I'm going through a similar process myself right now with a customer. If you're deploying anytime soon then I think your target will be 11.6.3, unless a later service pack drops soon. At this point it is looking like 11.7 will ship in Q1 2017.
I typically use ext3 on RHEL, with the noatime mount option on the db partition(s). I have also tried ext4 but I haven't done or seen any side-by-side benchmarks. Keep the AI extents logically, and if possible physically, segregated from the rest of the database. So if you lose the DB volume, you have backups and AI. If you lose the AI volume, you still have the DB; neither is catastrophic.

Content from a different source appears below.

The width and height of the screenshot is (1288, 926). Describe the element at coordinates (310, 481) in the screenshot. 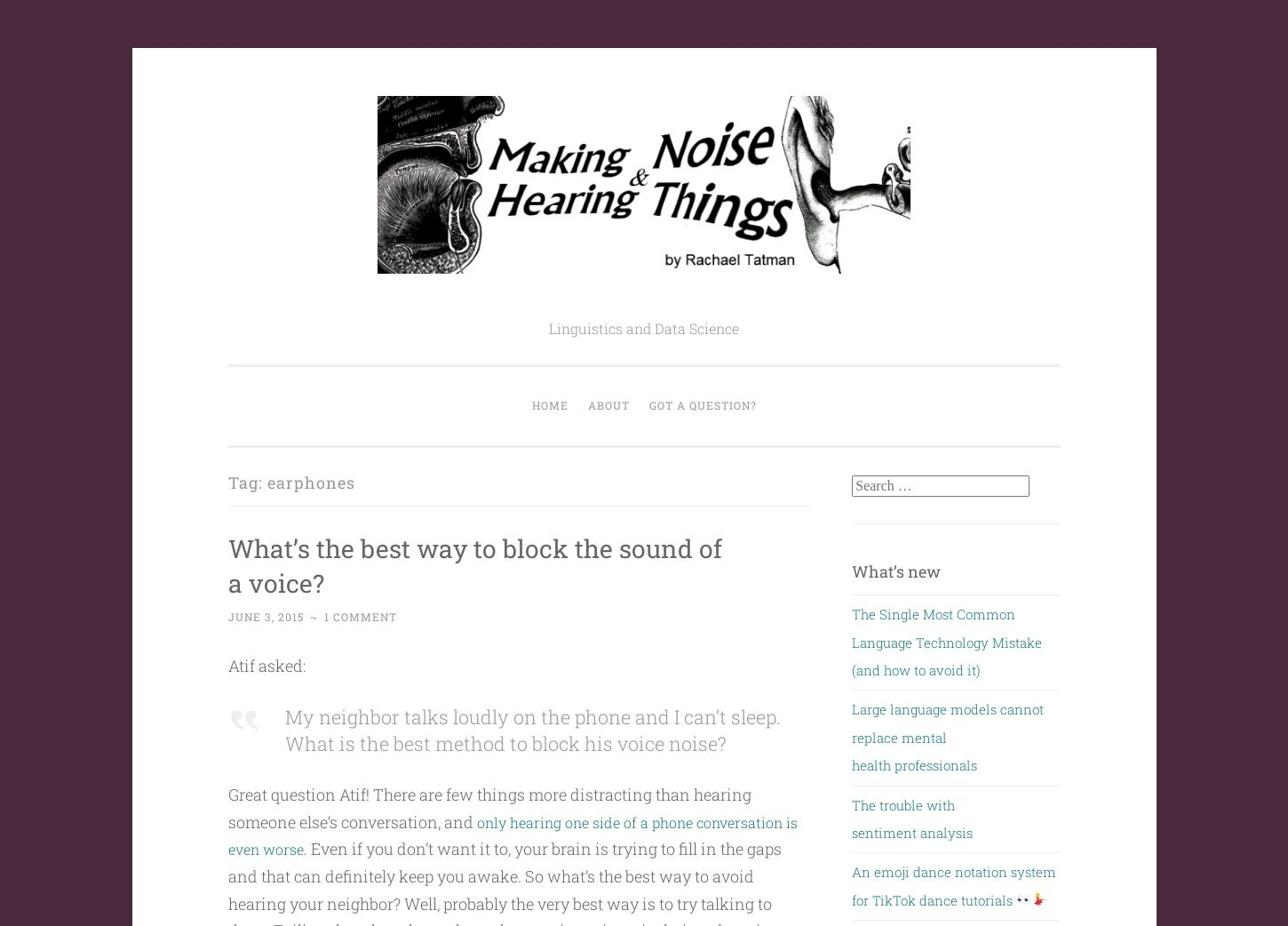

I see `'earphones'` at that location.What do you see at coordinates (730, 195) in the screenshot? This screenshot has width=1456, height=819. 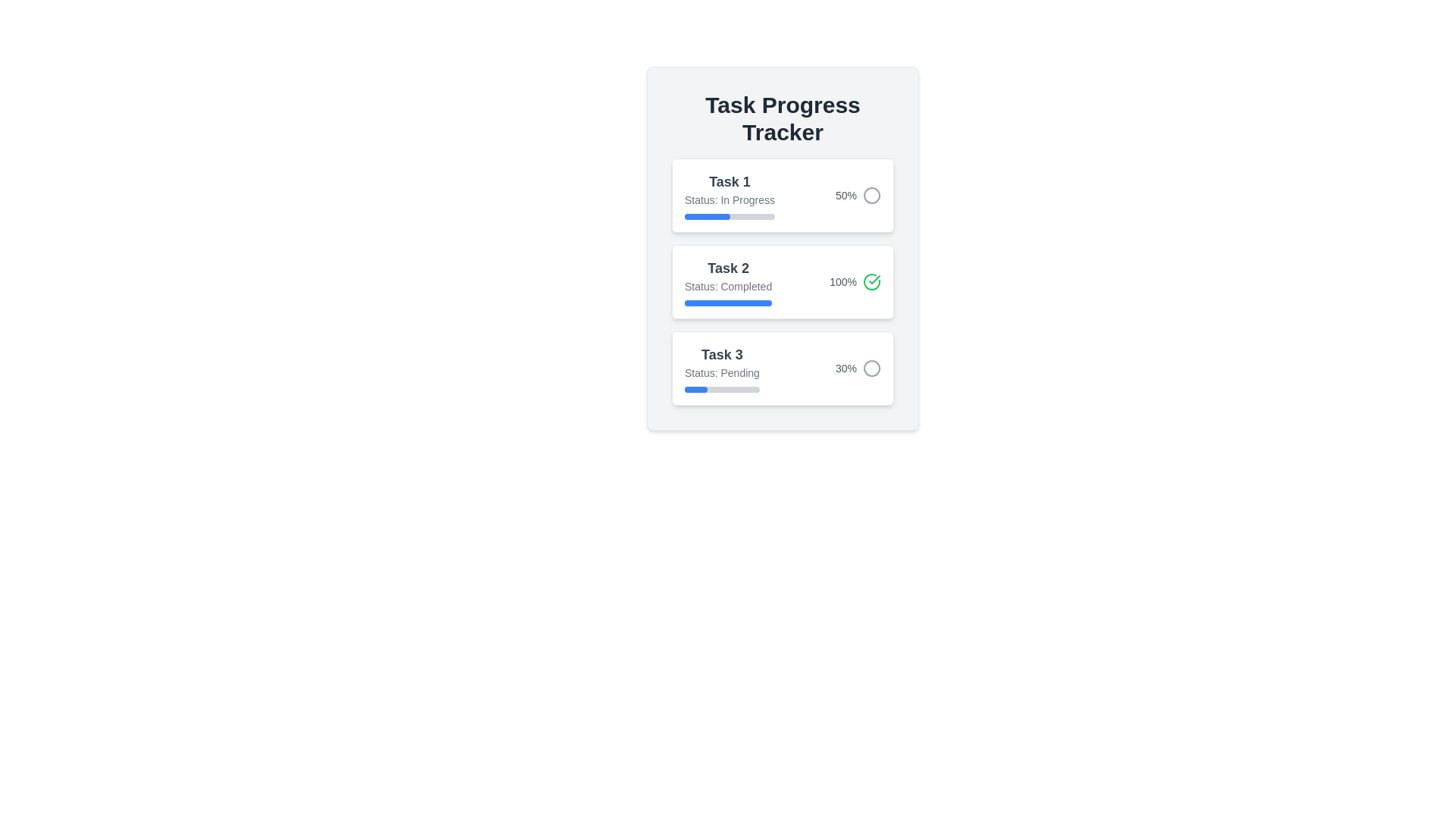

Have a separate volume for scratch space with a good chunk of free space; I would say at least 5x the size of your DBs. That space can be your target location for local backups (until they are shipped off-site), dumps, idxbuild temp files, etc. You may also need this space to completely rebuild the DB. Last year I had a client with database corruption and we had to rebuild the DB in a new location, preserving the old DB to be able to extract data from it. So we had old DB, dump files, new DB, idxbuild scratch files, post-load backup; the space gets chewed up pretty quickly.
I'd want to buy several spare disks to be able to swap one in immediately if there's a failure.
How large are these databases? Will 32 GB be enough RAM for effective caching? The best way to optimize I/O is to prevent it from happening in the first place, via -B/-B2/-Bt/-Bp/-omsize/-mmax etc.